La libéralisation – partielle – de la circulation aérienne prévue pour le 30 mars 2008 va conduire à une baisse des prix, favorable à la demande de transport aérien. Pourtant dans le même temps, la Belgique veut imposer une éco-taxe sur les vols aériens pour faire « payer la pollution », presque un an après la décision d’une quinzaine de pays – dont la France – de taxer les vols aériens (sans lien a priori avec le CO2, il est vrai). Au sein d’autres pays comme la Norvège ou l’Allemagne, le débat est lancé sur la taxation des billets eu égard à la pollution engendrée par les avions et gageons qu’il va s’étendre. A l’inverse de la mesure précédente, l’application du principe « pollueur – payeur » devrait ainsi contribuer à augmenter le prix du billet. Alors, était il nécessaire de mettre en place un dispositif favorable au consommateur quand dans le même temps on réfléchit à une mesure qui lui sera défavorable, avec au final un résultat qui pourrait être neutre ? La réponse est positive en vertu de deux principes qui sont la régulation du marché et la vérité des coûts.

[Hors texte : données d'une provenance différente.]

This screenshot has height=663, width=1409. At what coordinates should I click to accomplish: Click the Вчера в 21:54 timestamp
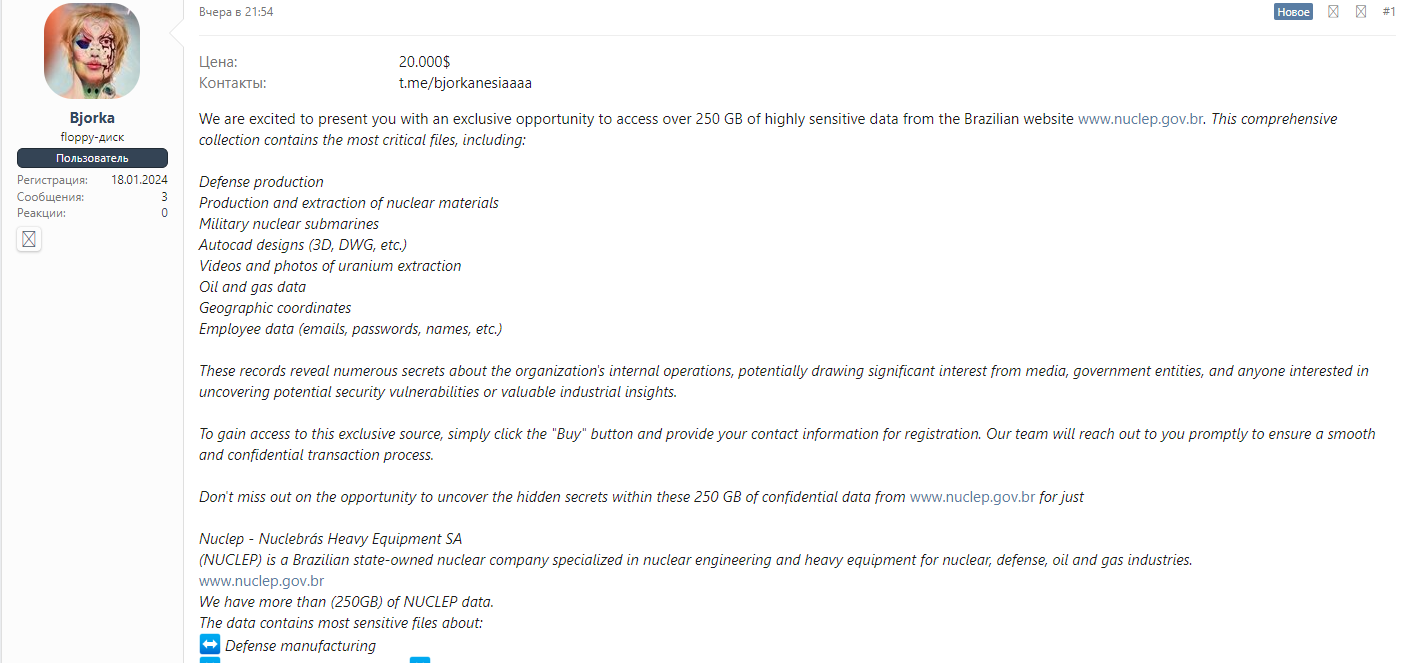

Jusqu’à présent le droit de desserte aérienne (notamment le cabotage) en Europe et aux Etats Unis était extrêmement restrictif, limitant cette faculté à quelques compagnies dûment autorisées. L’accord « ciel ouvert » autorisera à compter du printemps 2008 toute compagnie US ou européenne de desservir n’importe quel aéroport sur l’autre continent. Le marché va donc passer d’une situation oligopolistique, c’est-à-dire avec peu d’entreprises, à une situation beaucoup plus concurrentielle. Les entreprises aujourd’hui présentes vont donc devoir s’adapter par une meilleure maîtrise de leurs coûts et une offre plus large.

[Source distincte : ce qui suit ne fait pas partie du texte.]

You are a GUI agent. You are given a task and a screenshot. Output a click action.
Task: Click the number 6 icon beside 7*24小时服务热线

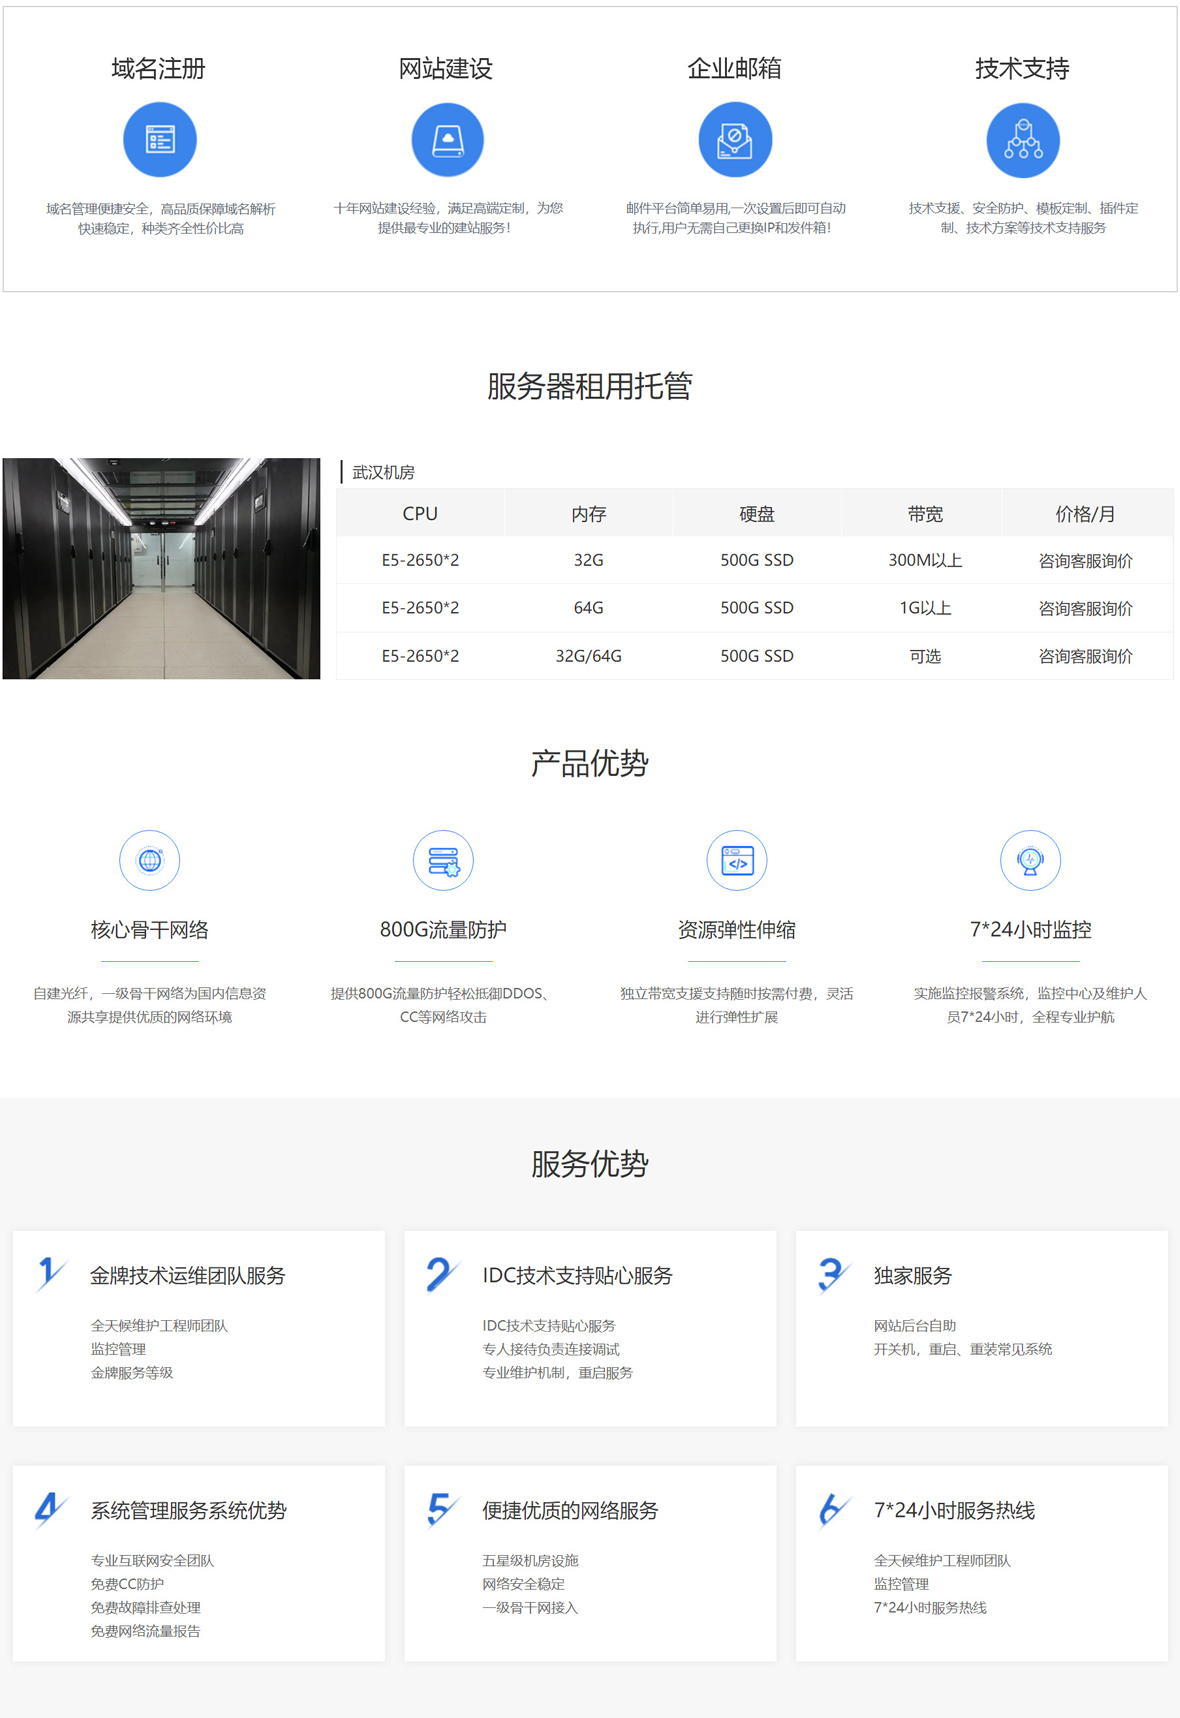[x=832, y=1509]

Concrètement, un marché peu ou pas concurrentiel permet de dégager des « surprofits ». Ces « surprofits » sont interprétés par les investisseurs comme un appel à entrer ; le marché a ainsi véhiculé une information signifiant clairement une opportunité … d’où la nécessité d’une réglementation pour protéger l’oligopole, c’est-à-dire à empêcher un mécanisme de régulation qui aurait permis d’adapter l’offre à la demande. Le consommateur est alors piégé et doit durablement payer le prix fort. Ces surprofits peuvent aussi prendre une forme non comptable : ainsi les monopoles publics français connaissent une forte sous productivité, sans oublier les systèmes de retraite trés généreux offerts à leurs salariés, et il n’est que de constater dans quelle proportion ont diminué les prix des billets d’avion ou des communications téléphoniques après l’ouverture à la concurrence. D’ores et déjà, British Airways traverse des turbulences en bourse. Certains économistes précisent toutefois, et non sans raison, que la concurrence génère des coûts nouveaux, notamment de publicité. Ce n’est pas faux, mais on peut se demander si la publicité est l’apanage des marchés concurrentiels. Il n’est que de regarder le comportement d’EDF ou de la SNCF !

Est-ce dire pour autant que l’Etat doit être absent ? Non certes. C’est à lui de fixer les règles de fonctionnement, comme par exemple, celles régissant la sécurité, et d’en vérifier le respect. Mais pas seulement ! Il permet de prendre en compte les « externalités », c’est-à-dire les conséquences d’une activité sur les tiers. Ces externalités peuvent être positives si elles sont favorables à la Collectivité ou négatives si elles lui sont défavorables. En l’occurrence, la pollution, et notamment la production de dioxyde de carbone, est clairement une externalité négative. Le rôle de l’Etat est alors de « l’internaliser », c’est-à-dire de contraindre les entreprises à l’inclure dans leurs coûts, ces derniers n’étant jamais qu’une destruction de richesses dans le but d’en obtenir une nouvelle que l’on peut espérer plus importante. Par un impôt adéquat, dont l’assiette précise fait l’objet de débats animés chez les économistes, les entreprises paient à la Collectivité, représentée par l’Etat, le dommage qu’elle lui cause. Cette éco-taxe est aussi une information véhiculée par le marché avec des impacts sur la demande et sur l’investissement des entreprises concernées. Une éco-taxe bien appliquée par exemple pourra sanctionner plus lourdement les gros pollueurs et donc encourager à des investissements plus respectueux de l’environnement.

En conclusion, la conjonction des deux pourrait être neutre pour le consommateur en termes de prix. Et pourtant, par comparaison avec une organisation oligopolistique, le fonctionnement du marché en sera stimulé, qu’il s’agisse de maîtrise des coûts, de qualité de l’offre et de réduction de la production de CO2. Il faut simplement comprendre que les agents perçoivent les informations véhiculées et y réagissent.